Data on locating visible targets
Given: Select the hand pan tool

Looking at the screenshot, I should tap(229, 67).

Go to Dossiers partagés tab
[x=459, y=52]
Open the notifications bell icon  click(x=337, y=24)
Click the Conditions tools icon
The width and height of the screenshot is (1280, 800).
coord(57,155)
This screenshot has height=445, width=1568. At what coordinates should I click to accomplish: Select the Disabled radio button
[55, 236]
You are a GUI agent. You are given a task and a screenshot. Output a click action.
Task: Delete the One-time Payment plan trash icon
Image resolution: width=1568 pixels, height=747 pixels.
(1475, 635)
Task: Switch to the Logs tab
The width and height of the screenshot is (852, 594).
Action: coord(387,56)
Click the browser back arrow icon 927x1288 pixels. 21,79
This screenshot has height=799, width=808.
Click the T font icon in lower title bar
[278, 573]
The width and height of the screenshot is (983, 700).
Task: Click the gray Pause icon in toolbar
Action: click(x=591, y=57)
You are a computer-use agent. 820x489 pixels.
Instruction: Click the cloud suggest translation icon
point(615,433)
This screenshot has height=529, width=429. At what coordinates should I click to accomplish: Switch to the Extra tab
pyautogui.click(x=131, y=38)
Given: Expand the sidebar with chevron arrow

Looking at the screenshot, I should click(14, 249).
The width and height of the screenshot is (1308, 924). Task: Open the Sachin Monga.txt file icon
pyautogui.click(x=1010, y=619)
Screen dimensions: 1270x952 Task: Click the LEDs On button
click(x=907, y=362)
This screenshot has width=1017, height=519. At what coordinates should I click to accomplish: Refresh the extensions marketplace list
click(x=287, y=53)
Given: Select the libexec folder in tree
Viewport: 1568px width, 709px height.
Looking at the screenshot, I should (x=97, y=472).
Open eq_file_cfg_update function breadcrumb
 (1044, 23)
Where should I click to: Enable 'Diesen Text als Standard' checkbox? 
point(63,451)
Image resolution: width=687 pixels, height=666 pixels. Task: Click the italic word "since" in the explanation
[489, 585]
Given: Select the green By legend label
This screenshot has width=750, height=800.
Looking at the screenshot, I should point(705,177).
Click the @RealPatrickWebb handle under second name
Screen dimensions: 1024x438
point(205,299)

→ **Task description**
Copy these rows out exactly as they appear, covering every one from start to end.

→ **Written answer**
Given: Select the hand pan tool

Looking at the screenshot, I should tap(229, 67).

Go to Dossiers partagés tab
[x=459, y=52]
Open the notifications bell icon  click(x=337, y=24)
Click the Conditions tools icon
The width and height of the screenshot is (1280, 800).
coord(57,155)
This screenshot has height=445, width=1568. At what coordinates should I click to accomplish: Select the Disabled radio button
[55, 236]
You are a GUI agent. You are given a task and a screenshot. Output a click action.
Task: Delete the One-time Payment plan trash icon
Image resolution: width=1568 pixels, height=747 pixels.
(1475, 635)
Task: Switch to the Logs tab
The width and height of the screenshot is (852, 594).
Action: coord(387,56)
Click the browser back arrow icon 927x1288 pixels. 21,79
This screenshot has height=799, width=808.
Click the T font icon in lower title bar
[278, 573]
The width and height of the screenshot is (983, 700).
Task: Click the gray Pause icon in toolbar
Action: click(x=591, y=57)
You are a computer-use agent. 820x489 pixels.
Instruction: Click the cloud suggest translation icon
point(615,433)
This screenshot has height=529, width=429. At what coordinates should I click to accomplish: Switch to the Extra tab
pyautogui.click(x=131, y=38)
Given: Expand the sidebar with chevron arrow

Looking at the screenshot, I should click(14, 249).
The width and height of the screenshot is (1308, 924). Task: Open the Sachin Monga.txt file icon
pyautogui.click(x=1010, y=619)
Screen dimensions: 1270x952 Task: Click the LEDs On button
click(x=907, y=362)
This screenshot has width=1017, height=519. At what coordinates should I click to accomplish: Refresh the extensions marketplace list
click(x=287, y=53)
Given: Select the libexec folder in tree
Viewport: 1568px width, 709px height.
Looking at the screenshot, I should (x=97, y=472).
Open eq_file_cfg_update function breadcrumb
 (1044, 23)
Where should I click to: Enable 'Diesen Text als Standard' checkbox? 
point(63,451)
Image resolution: width=687 pixels, height=666 pixels. Task: Click the italic word "since" in the explanation
[489, 585]
Given: Select the green By legend label
This screenshot has width=750, height=800.
Looking at the screenshot, I should point(705,177).
Click the @RealPatrickWebb handle under second name
Screen dimensions: 1024x438
point(205,299)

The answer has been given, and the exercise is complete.